Other studies have linked the consumption of spinach to a significant decrease in the risk of several types of cancers. These include breast cancer and prostate cancer. If someone has a higher chance of getting these cancers due to their family medical history, they might do well to look at spinach options more often in the future.
Lowering Blood Pressure
High blood pressure levels can lead to a higher risk of stores, heart disease, and much more. We want to avoid this issue as much as possible, as the condition will adversely affect the quality of our lives.
Luckily, it seems like eating spinach on a regular basis might be effective in lowering blood pressure levels the natural way. There have been several studies on this subject, with the main indication being that spinach could help to boost our heart health.
Possible Downsides of Consuming Spinach
With all the upsides of eating more spinach, one may wonder if there are any negatives to consider. It’s true that this particular vegetable might result in health issues that are serious in themselves. We’ll talk about some of them now:
- The development of kidney stones: these come about through the buildup of mineral salts and acid in the body. Calcium stones are the most common, and spinach could add to the collection of calcium oxalate. This is why people who suffer from gout issues and kidney problems are told to avoid spinach as much as possible.
- Interference of Vitamin K1: spinach has high levels of vitamin K1, which leads to health blood clotting. Without this addition, we would be bleeding out all over the place and our wounds or cuts wouldn’t be able to mend themselves. The bad news is that Vitamin K1, especially in such high doses, could react adversely with the medication we’re taking, especially if the latter is a blood thinner. If you’re currently taking any sort of medicine, show your prescription to the doctor and then ask them for an alternative or some guidelines.
- Acidity Issues: Those who routinely suffer from gout, heartburn, and acidity might see an increase in their uncomfortable symptoms after eating spinach. They might even be advised to avoid all leafy vegetables in order to prevent a gout attack.

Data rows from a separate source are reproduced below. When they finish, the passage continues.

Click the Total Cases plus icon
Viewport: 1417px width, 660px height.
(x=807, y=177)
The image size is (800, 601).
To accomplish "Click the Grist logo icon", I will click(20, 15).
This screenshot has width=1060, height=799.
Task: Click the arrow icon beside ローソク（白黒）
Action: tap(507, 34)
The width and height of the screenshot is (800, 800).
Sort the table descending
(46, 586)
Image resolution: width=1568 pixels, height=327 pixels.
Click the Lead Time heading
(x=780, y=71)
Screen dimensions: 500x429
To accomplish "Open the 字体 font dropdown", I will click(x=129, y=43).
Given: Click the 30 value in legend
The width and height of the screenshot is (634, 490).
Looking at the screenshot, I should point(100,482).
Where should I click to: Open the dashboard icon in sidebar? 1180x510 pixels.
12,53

At the end of the day, we have to think of spinach as being one of the most nutritious leafy greens available today. We might also consider similar options such as kale, but spinach is probably more familiar and easily accessible to most of the population.
After looking at the research and hearing about past experiences, it’s apparent that this vegetable can benefit our health in many ways. By consuming spinach more often, we can look forward to cleaning out oxidative stress, clear our vision, and generally lower our chances of dangerous conditions. We may also have to learn how to cook spinach properly in order to retain its benefits. Other than that, we might also want to get used to consuming raw spinach by using it in smoothies, pizza toppings, etc.